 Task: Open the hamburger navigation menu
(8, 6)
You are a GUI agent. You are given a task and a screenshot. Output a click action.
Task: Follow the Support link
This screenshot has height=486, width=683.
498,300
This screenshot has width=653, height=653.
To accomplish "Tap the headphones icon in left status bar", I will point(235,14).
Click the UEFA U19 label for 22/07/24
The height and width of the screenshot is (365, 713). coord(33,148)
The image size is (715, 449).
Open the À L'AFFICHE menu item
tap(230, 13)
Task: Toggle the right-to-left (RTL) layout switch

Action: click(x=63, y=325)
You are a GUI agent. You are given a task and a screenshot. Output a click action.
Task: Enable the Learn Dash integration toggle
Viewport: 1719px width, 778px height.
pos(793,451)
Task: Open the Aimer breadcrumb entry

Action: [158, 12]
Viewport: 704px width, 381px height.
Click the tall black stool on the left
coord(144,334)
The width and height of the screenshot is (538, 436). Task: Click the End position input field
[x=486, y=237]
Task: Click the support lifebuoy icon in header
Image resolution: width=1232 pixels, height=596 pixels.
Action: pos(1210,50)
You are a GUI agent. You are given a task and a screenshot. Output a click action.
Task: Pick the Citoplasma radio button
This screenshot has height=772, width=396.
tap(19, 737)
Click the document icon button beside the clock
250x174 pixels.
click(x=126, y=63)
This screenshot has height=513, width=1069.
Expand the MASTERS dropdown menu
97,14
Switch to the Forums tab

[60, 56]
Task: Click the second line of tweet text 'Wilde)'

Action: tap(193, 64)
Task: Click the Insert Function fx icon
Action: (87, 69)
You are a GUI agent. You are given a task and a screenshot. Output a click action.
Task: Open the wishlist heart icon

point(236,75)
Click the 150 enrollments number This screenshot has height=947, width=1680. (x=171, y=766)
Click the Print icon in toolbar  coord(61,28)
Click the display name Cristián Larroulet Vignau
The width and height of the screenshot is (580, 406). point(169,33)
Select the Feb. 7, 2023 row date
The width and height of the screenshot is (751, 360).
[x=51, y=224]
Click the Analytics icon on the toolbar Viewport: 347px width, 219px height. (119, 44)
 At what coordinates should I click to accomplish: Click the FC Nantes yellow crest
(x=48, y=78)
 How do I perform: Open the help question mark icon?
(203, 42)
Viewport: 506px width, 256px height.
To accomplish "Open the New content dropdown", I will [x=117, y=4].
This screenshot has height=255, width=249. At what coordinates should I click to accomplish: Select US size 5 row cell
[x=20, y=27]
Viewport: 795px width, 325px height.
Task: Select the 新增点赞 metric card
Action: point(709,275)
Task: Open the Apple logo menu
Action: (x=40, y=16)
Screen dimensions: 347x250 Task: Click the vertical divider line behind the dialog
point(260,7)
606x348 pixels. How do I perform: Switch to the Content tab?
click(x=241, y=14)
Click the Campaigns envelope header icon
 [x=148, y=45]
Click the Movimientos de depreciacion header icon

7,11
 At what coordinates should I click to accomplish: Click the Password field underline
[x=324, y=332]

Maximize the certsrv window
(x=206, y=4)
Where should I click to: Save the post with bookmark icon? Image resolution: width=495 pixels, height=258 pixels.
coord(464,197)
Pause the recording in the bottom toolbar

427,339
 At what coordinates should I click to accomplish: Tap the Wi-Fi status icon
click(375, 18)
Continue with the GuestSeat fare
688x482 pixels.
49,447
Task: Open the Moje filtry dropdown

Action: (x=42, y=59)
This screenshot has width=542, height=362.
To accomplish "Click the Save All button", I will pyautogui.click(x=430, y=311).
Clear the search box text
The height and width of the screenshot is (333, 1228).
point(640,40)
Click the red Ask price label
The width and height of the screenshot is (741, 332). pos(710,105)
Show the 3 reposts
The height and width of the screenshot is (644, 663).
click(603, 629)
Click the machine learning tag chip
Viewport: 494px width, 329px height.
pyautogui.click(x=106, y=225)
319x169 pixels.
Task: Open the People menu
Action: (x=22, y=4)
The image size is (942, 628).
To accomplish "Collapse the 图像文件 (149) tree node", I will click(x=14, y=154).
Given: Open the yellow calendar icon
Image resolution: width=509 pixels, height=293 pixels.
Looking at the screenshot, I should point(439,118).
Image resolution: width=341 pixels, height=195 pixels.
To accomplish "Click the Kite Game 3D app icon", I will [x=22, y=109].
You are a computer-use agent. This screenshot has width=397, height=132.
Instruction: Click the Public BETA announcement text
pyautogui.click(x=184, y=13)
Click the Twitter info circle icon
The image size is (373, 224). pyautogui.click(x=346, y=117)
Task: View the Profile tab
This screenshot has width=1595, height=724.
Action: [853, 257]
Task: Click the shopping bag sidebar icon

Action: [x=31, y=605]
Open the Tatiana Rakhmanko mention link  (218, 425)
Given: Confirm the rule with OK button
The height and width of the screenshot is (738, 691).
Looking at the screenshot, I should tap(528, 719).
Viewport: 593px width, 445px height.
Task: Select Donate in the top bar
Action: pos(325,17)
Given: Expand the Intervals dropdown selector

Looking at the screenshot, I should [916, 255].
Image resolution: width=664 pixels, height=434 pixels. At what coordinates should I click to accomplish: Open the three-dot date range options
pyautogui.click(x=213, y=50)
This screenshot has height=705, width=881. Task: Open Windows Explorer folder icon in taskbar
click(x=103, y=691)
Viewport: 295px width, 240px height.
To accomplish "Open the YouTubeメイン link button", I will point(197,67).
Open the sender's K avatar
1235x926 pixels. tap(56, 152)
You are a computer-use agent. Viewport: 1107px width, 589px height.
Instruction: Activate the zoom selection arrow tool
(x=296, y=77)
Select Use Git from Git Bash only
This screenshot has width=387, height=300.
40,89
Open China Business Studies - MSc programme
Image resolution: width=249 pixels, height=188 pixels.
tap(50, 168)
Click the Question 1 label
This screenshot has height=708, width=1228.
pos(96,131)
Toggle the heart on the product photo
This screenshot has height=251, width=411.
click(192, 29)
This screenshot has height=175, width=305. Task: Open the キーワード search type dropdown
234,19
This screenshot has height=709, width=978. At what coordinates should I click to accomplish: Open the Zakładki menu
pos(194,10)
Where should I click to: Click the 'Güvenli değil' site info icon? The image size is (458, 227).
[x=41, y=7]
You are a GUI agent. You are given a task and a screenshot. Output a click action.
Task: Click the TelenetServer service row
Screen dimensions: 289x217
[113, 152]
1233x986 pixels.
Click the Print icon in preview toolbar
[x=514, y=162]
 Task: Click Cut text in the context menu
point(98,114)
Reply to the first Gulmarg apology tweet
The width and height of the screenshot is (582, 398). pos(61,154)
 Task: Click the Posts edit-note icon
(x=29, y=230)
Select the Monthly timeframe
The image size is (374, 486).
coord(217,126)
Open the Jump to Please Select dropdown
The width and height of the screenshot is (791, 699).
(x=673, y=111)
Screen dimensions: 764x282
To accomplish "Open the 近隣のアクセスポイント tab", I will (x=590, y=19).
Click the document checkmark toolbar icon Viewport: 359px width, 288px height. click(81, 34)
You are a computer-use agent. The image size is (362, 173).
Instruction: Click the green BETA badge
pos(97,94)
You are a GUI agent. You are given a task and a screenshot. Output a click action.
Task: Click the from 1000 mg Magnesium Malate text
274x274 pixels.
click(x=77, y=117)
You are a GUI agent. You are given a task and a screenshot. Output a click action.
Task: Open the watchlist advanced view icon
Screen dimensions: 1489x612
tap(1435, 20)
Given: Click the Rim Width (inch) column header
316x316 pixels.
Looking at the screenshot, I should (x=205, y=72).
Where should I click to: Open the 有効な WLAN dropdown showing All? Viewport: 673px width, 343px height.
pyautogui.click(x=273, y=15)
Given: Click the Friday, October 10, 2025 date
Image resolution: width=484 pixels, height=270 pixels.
☆ ☆ ☆ ☆ ☆ ☆ ☆
DESCRIPTION OF THE TASK -> The data above should be returned in full, exactly as written.

REPLY TO THE EXERCISE ->
 Task: Open the hamburger navigation menu
(8, 6)
You are a GUI agent. You are given a task and a screenshot. Output a click action.
Task: Follow the Support link
This screenshot has height=486, width=683.
498,300
This screenshot has width=653, height=653.
To accomplish "Tap the headphones icon in left status bar", I will point(235,14).
Click the UEFA U19 label for 22/07/24
The height and width of the screenshot is (365, 713). coord(33,148)
The image size is (715, 449).
Open the À L'AFFICHE menu item
tap(230, 13)
Task: Toggle the right-to-left (RTL) layout switch

Action: click(x=63, y=325)
You are a GUI agent. You are given a task and a screenshot. Output a click action.
Task: Enable the Learn Dash integration toggle
Viewport: 1719px width, 778px height.
pos(793,451)
Task: Open the Aimer breadcrumb entry

Action: [158, 12]
Viewport: 704px width, 381px height.
Click the tall black stool on the left
coord(144,334)
The width and height of the screenshot is (538, 436). Task: Click the End position input field
[x=486, y=237]
Task: Click the support lifebuoy icon in header
Image resolution: width=1232 pixels, height=596 pixels.
Action: pos(1210,50)
You are a GUI agent. You are given a task and a screenshot. Output a click action.
Task: Pick the Citoplasma radio button
This screenshot has height=772, width=396.
tap(19, 737)
Click the document icon button beside the clock
250x174 pixels.
click(x=126, y=63)
This screenshot has height=513, width=1069.
Expand the MASTERS dropdown menu
97,14
Switch to the Forums tab

[60, 56]
Task: Click the second line of tweet text 'Wilde)'

Action: tap(193, 64)
Task: Click the Insert Function fx icon
Action: (87, 69)
You are a GUI agent. You are given a task and a screenshot. Output a click action.
Task: Open the wishlist heart icon

point(236,75)
Click the 150 enrollments number This screenshot has height=947, width=1680. (x=171, y=766)
Click the Print icon in toolbar  coord(61,28)
Click the display name Cristián Larroulet Vignau
The width and height of the screenshot is (580, 406). point(169,33)
Select the Feb. 7, 2023 row date
The width and height of the screenshot is (751, 360).
[x=51, y=224]
Click the Analytics icon on the toolbar Viewport: 347px width, 219px height. (119, 44)
 At what coordinates should I click to accomplish: Click the FC Nantes yellow crest
(x=48, y=78)
 How do I perform: Open the help question mark icon?
(203, 42)
Viewport: 506px width, 256px height.
To accomplish "Open the New content dropdown", I will [x=117, y=4].
This screenshot has height=255, width=249. At what coordinates should I click to accomplish: Select US size 5 row cell
[x=20, y=27]
Viewport: 795px width, 325px height.
Task: Select the 新增点赞 metric card
Action: point(709,275)
Task: Open the Apple logo menu
Action: (x=40, y=16)
Screen dimensions: 347x250 Task: Click the vertical divider line behind the dialog
point(260,7)
606x348 pixels. How do I perform: Switch to the Content tab?
click(x=241, y=14)
Click the Campaigns envelope header icon
 [x=148, y=45]
Click the Movimientos de depreciacion header icon

7,11
 At what coordinates should I click to accomplish: Click the Password field underline
[x=324, y=332]

Maximize the certsrv window
(x=206, y=4)
Where should I click to: Save the post with bookmark icon? Image resolution: width=495 pixels, height=258 pixels.
coord(464,197)
Pause the recording in the bottom toolbar

427,339
 At what coordinates should I click to accomplish: Tap the Wi-Fi status icon
click(375, 18)
Continue with the GuestSeat fare
688x482 pixels.
49,447
Task: Open the Moje filtry dropdown

Action: (x=42, y=59)
This screenshot has width=542, height=362.
To accomplish "Click the Save All button", I will pyautogui.click(x=430, y=311).
Clear the search box text
The height and width of the screenshot is (333, 1228).
point(640,40)
Click the red Ask price label
The width and height of the screenshot is (741, 332). pos(710,105)
Show the 3 reposts
The height and width of the screenshot is (644, 663).
click(603, 629)
Click the machine learning tag chip
Viewport: 494px width, 329px height.
pyautogui.click(x=106, y=225)
319x169 pixels.
Task: Open the People menu
Action: (x=22, y=4)
The image size is (942, 628).
To accomplish "Collapse the 图像文件 (149) tree node", I will click(x=14, y=154).
Given: Open the yellow calendar icon
Image resolution: width=509 pixels, height=293 pixels.
Looking at the screenshot, I should point(439,118).
Image resolution: width=341 pixels, height=195 pixels.
To accomplish "Click the Kite Game 3D app icon", I will [x=22, y=109].
You are a computer-use agent. This screenshot has width=397, height=132.
Instruction: Click the Public BETA announcement text
pyautogui.click(x=184, y=13)
Click the Twitter info circle icon
The image size is (373, 224). pyautogui.click(x=346, y=117)
Task: View the Profile tab
This screenshot has width=1595, height=724.
Action: [853, 257]
Task: Click the shopping bag sidebar icon

Action: [x=31, y=605]
Open the Tatiana Rakhmanko mention link  (218, 425)
Given: Confirm the rule with OK button
The height and width of the screenshot is (738, 691).
Looking at the screenshot, I should tap(528, 719).
Viewport: 593px width, 445px height.
Task: Select Donate in the top bar
Action: pos(325,17)
Given: Expand the Intervals dropdown selector

Looking at the screenshot, I should [916, 255].
Image resolution: width=664 pixels, height=434 pixels. At what coordinates should I click to accomplish: Open the three-dot date range options
pyautogui.click(x=213, y=50)
This screenshot has height=705, width=881. Task: Open Windows Explorer folder icon in taskbar
click(x=103, y=691)
Viewport: 295px width, 240px height.
To accomplish "Open the YouTubeメイン link button", I will point(197,67).
Open the sender's K avatar
1235x926 pixels. tap(56, 152)
You are a computer-use agent. Viewport: 1107px width, 589px height.
Instruction: Activate the zoom selection arrow tool
(x=296, y=77)
Select Use Git from Git Bash only
This screenshot has width=387, height=300.
40,89
Open China Business Studies - MSc programme
Image resolution: width=249 pixels, height=188 pixels.
tap(50, 168)
Click the Question 1 label
This screenshot has height=708, width=1228.
pos(96,131)
Toggle the heart on the product photo
This screenshot has height=251, width=411.
click(192, 29)
This screenshot has height=175, width=305. Task: Open the キーワード search type dropdown
234,19
This screenshot has height=709, width=978. At what coordinates should I click to accomplish: Open the Zakładki menu
pos(194,10)
Where should I click to: Click the 'Güvenli değil' site info icon? The image size is (458, 227).
[x=41, y=7]
You are a GUI agent. You are given a task and a screenshot. Output a click action.
Task: Click the TelenetServer service row
Screen dimensions: 289x217
[113, 152]
1233x986 pixels.
Click the Print icon in preview toolbar
[x=514, y=162]
 Task: Click Cut text in the context menu
point(98,114)
Reply to the first Gulmarg apology tweet
The width and height of the screenshot is (582, 398). pos(61,154)
 Task: Click the Posts edit-note icon
(x=29, y=230)
Select the Monthly timeframe
The image size is (374, 486).
coord(217,126)
Open the Jump to Please Select dropdown
The width and height of the screenshot is (791, 699).
(x=673, y=111)
Screen dimensions: 764x282
To accomplish "Open the 近隣のアクセスポイント tab", I will (x=590, y=19).
Click the document checkmark toolbar icon Viewport: 359px width, 288px height. click(81, 34)
You are a computer-use agent. The image size is (362, 173).
Instruction: Click the green BETA badge
pos(97,94)
You are a GUI agent. You are given a task and a screenshot. Output a click action.
Task: Click the from 1000 mg Magnesium Malate text
274x274 pixels.
click(x=77, y=117)
You are a GUI agent. You are given a task and a screenshot. Output a click action.
Task: Open the watchlist advanced view icon
Screen dimensions: 1489x612
tap(1435, 20)
Given: Click the Rim Width (inch) column header
316x316 pixels.
Looking at the screenshot, I should (x=205, y=72).
Where should I click to: Open the 有効な WLAN dropdown showing All? Viewport: 673px width, 343px height.
pyautogui.click(x=273, y=15)
Given: Click the Friday, October 10, 2025 date
Image resolution: width=484 pixels, height=270 pixels.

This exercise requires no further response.